NCAA College World Series (3–2)
| Date | Opponent | Seed/rank | Site/stadium | Score | Win | Loss | Save | Attendance | Overall record | NCAAT record |
| June 18 | (2) No. 2 Stanford | No. 23 | Charles Schwab Field Omaha • Omaha, Nebraska, | W 17–2 | Noland (8–5) | Williams (8–4) | None | 24,337 | 44–19 | 1–0 |
| June 20 | Ole Miss | No. 23 | Charles Schwab Field Omaha • Omaha, Nebraska, | L 5–13 | Elliott (5–3) | Morris (6–1) | None | 25,246 | 44–20 | 1–1 |
| June 21 | (14) No. 25 Auburn | No. 23 | Charles Schwab Field Omaha • Omaha, Nebraska, | W 11–1 | McEntire (2–2) | Barnett (3–3) | None | 24,636 | 45–20 | 2–1 |
| June 22 | Ole Miss | No. 23 | Charles Schwab Field Omaha • Omaha, Nebraska, | W 3–2 | Smith (7–2) | Gaddis (3–2) | Morris (1) | 25,401 | 46–20 | 3–1 |
| June 23 | Ole Miss | No. 23 | Charles Schwab Field Omaha • Omaha, Nebraska, | L 0–2 | DeLucia (8–2) | Noland (8–6) | None | 20,434 | 46–21 | 3–2 |

- Denotes non–conference game • Schedule source • Rankings based on the teams' current ranking in the D1Baseball poll
 Arkansas win • Arkansas loss • • Bold denotes Arkansas player

==Postseason==
Arkansas finished in second place in the SEC West, and lost back-to-back games in the SEC Tournament. But the team would go on a run in the NCAA tournament, winning the Stillwater Regional over the host Oklahoma State Cowboys. The Razorbacks would also win the Chapel Hill Super Regional in Chapel Hill, NC over North Carolina, which would send them to the 2022 College World Series. The Razorbacks would finish 3rd in the CWS going 3-2, and finishing with an overall record of 46-21.

===Awards===
Arkansas placed two players on the SEC All-Defensive Team: SP Connor Noland and 2B Robert Moore.

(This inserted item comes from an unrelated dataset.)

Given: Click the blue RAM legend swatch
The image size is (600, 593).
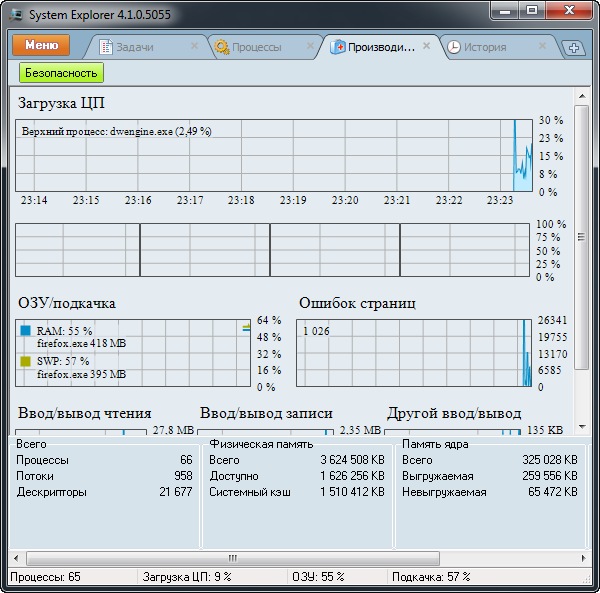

Arkansas also placed two players on the Freshman All-SEC Team: RP Brady Tygart and SP Hagen Smith.

Catcher Michael Turner was named the MVP of the Stillwater Regional.
In addition to Turner, Connor Noland, Jalen Battles, Peyton Stovall, and Cayden Wallace were all named to the Stillwater All-Regional Team.

2nd baseman Robert Moore also became Arkansas' first ever winner of the Rawlings Gold Glove Award, which is given to the best defensive player at each position nationally.